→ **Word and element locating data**
⟨
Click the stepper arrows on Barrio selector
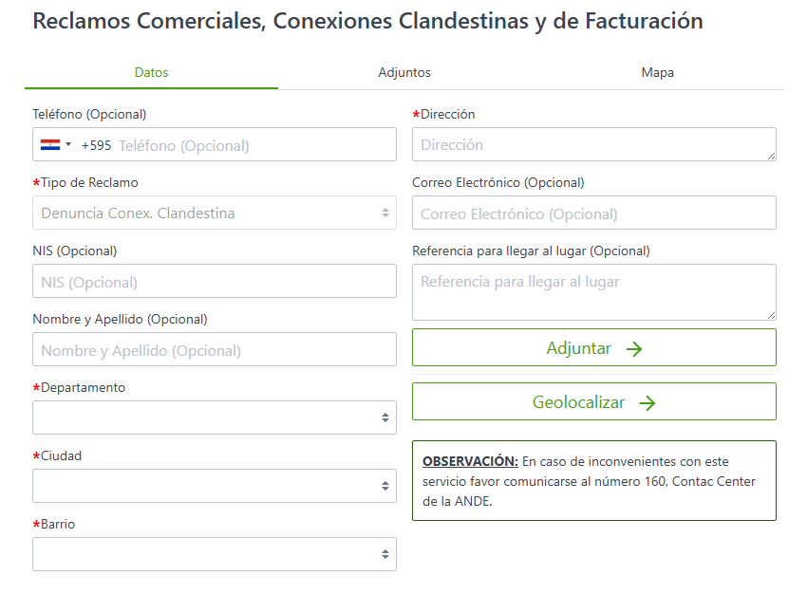 (x=385, y=554)

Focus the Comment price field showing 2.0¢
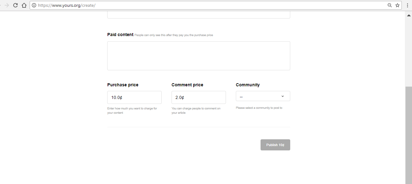pyautogui.click(x=199, y=97)

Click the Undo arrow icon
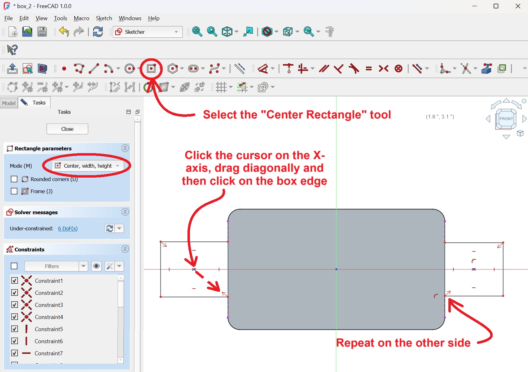tap(64, 32)

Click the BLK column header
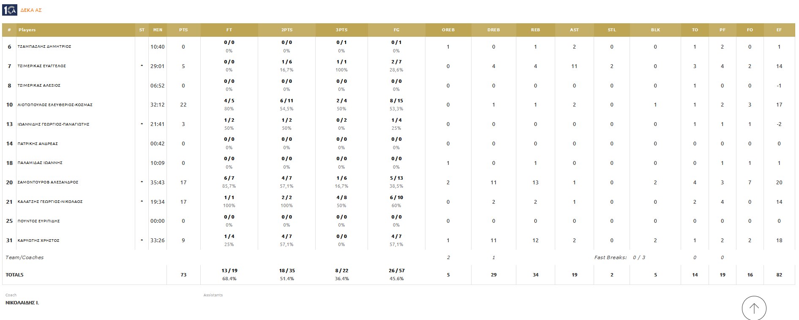[x=655, y=30]

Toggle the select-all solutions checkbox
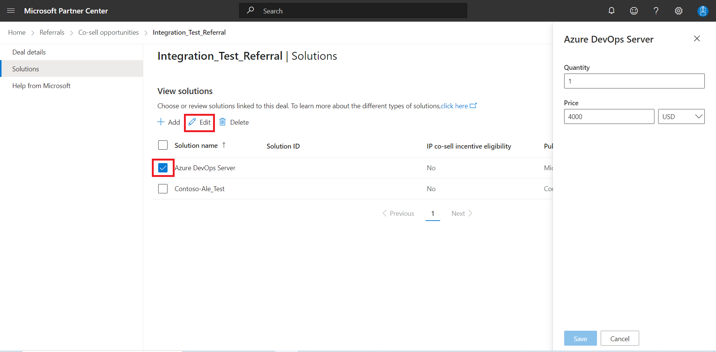(163, 145)
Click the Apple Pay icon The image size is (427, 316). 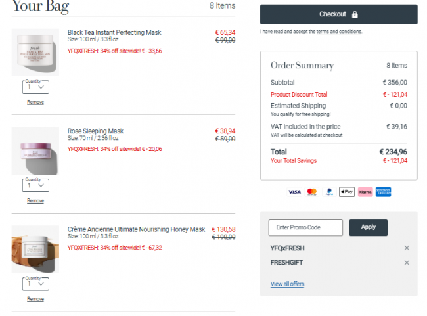tap(347, 192)
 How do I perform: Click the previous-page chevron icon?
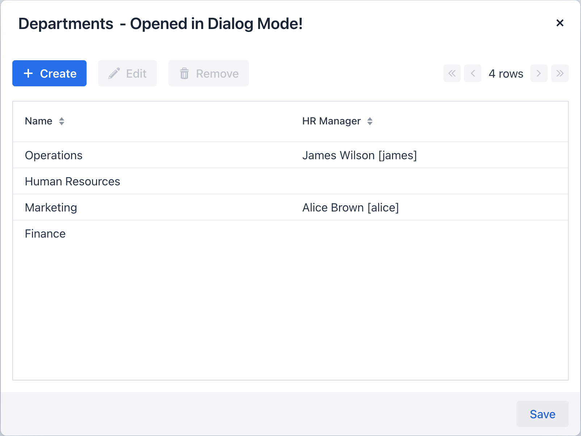pos(473,73)
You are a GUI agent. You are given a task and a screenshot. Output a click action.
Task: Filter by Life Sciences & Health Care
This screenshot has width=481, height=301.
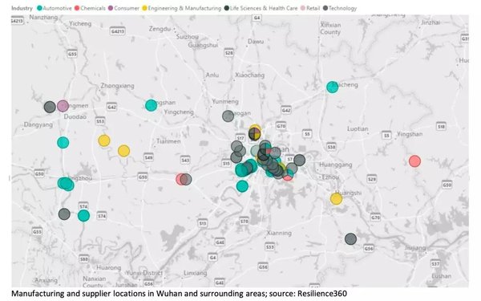point(261,8)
⟩
→ **TASK DIRECTIONS**
Tally the lines of the data above that contain the string "screenshot", matching case exactly, and give only the number.

→ **RESULT FOR THIS EXERCISE**
2